AI-Assisted Attack: 17-Year-Old Arrested for 7M User Data Breach

On December 4, 2025, Japanese law enforcement agencies apprehended a 17‑year‑old, identified as Kaito Matsumoto, in Osaka for allegedly running a piece of AI‑generated malicious code that siphoned the personal information of approximately 7.2 million users from a major domestic online marketplace. The teen, who reportedly used a large language model to craft a polymorphic payload, exploited an unpatched API endpoint that lacked proper rate‑limiting, allowing the script to mass‑extract records including names, email addresses, and salted SHA‑256 password hashes.

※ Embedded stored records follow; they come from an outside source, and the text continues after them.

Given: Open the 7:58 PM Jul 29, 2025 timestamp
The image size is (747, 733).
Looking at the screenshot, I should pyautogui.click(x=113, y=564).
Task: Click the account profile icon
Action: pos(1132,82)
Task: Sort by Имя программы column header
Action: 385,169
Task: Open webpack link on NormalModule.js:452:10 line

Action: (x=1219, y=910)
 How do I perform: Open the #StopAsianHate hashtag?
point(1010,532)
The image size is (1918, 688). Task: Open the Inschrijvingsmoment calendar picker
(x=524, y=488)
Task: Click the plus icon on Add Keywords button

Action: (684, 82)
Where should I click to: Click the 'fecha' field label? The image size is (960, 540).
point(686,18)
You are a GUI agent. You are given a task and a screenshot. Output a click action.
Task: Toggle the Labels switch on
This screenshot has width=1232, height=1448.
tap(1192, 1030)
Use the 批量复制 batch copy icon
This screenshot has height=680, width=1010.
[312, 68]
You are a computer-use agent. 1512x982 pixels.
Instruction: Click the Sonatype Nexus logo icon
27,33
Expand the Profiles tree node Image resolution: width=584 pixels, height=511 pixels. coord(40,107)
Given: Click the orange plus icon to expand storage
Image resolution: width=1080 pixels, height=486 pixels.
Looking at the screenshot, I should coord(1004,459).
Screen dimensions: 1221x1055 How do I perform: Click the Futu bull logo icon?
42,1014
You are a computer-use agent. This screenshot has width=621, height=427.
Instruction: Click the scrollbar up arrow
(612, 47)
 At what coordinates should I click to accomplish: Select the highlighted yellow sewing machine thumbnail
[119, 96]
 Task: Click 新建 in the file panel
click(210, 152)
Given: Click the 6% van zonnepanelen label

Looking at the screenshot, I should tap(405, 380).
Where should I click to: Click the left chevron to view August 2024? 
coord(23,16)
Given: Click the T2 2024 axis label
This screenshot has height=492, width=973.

The attack vector combined a zero‑day SQL injection flaw in the retailer’s legacy inventory management system with a custom DNS‑tunneling module that covertly transmitted the stolen data to an external server controlled by the suspect. Forensic analysts from the Japan National Police Agency (JNPA) discovered the exfiltration trail after a threat‑intelligence firm flagged anomalous DNS query patterns originating from the retailer’s network. The malicious code, written in Python and obfuscated with an AI‑generated XOR‑based encryption routine, evaded the company’s signature‑based antivirus solutions for several weeks.

Matsumoto was charged under Japan’s Unauthorized Access Prohibition Act, which prohibits unauthorized access and data extraction, carrying a maximum penalty of three years imprisonment and a fine of up to ¥1 million. The case has sparked renewed debate over the ease with which generative AI tools can lower the barrier for novice hackers, especially as the tools can produce functional exploit code from simple natural‑language prompts. Security researchers warn that 2026 is poised to see a surge in similar AI‑assisted attacks, urging organizations to adopt robust input validation, deploy behavioral anomaly detection, and enforce strict patch management policies to mitigate the risk.

The breach underscores the growing intersection of artificial intelligence and cybercrime, highlighting the need for regulatory frameworks and industry standards that specifically address the misuse of AI in crafting malware. As the investigation continues, authorities are collaborating with the affected marketplace to notify affected users and implement stronger access controls to prevent future incidents.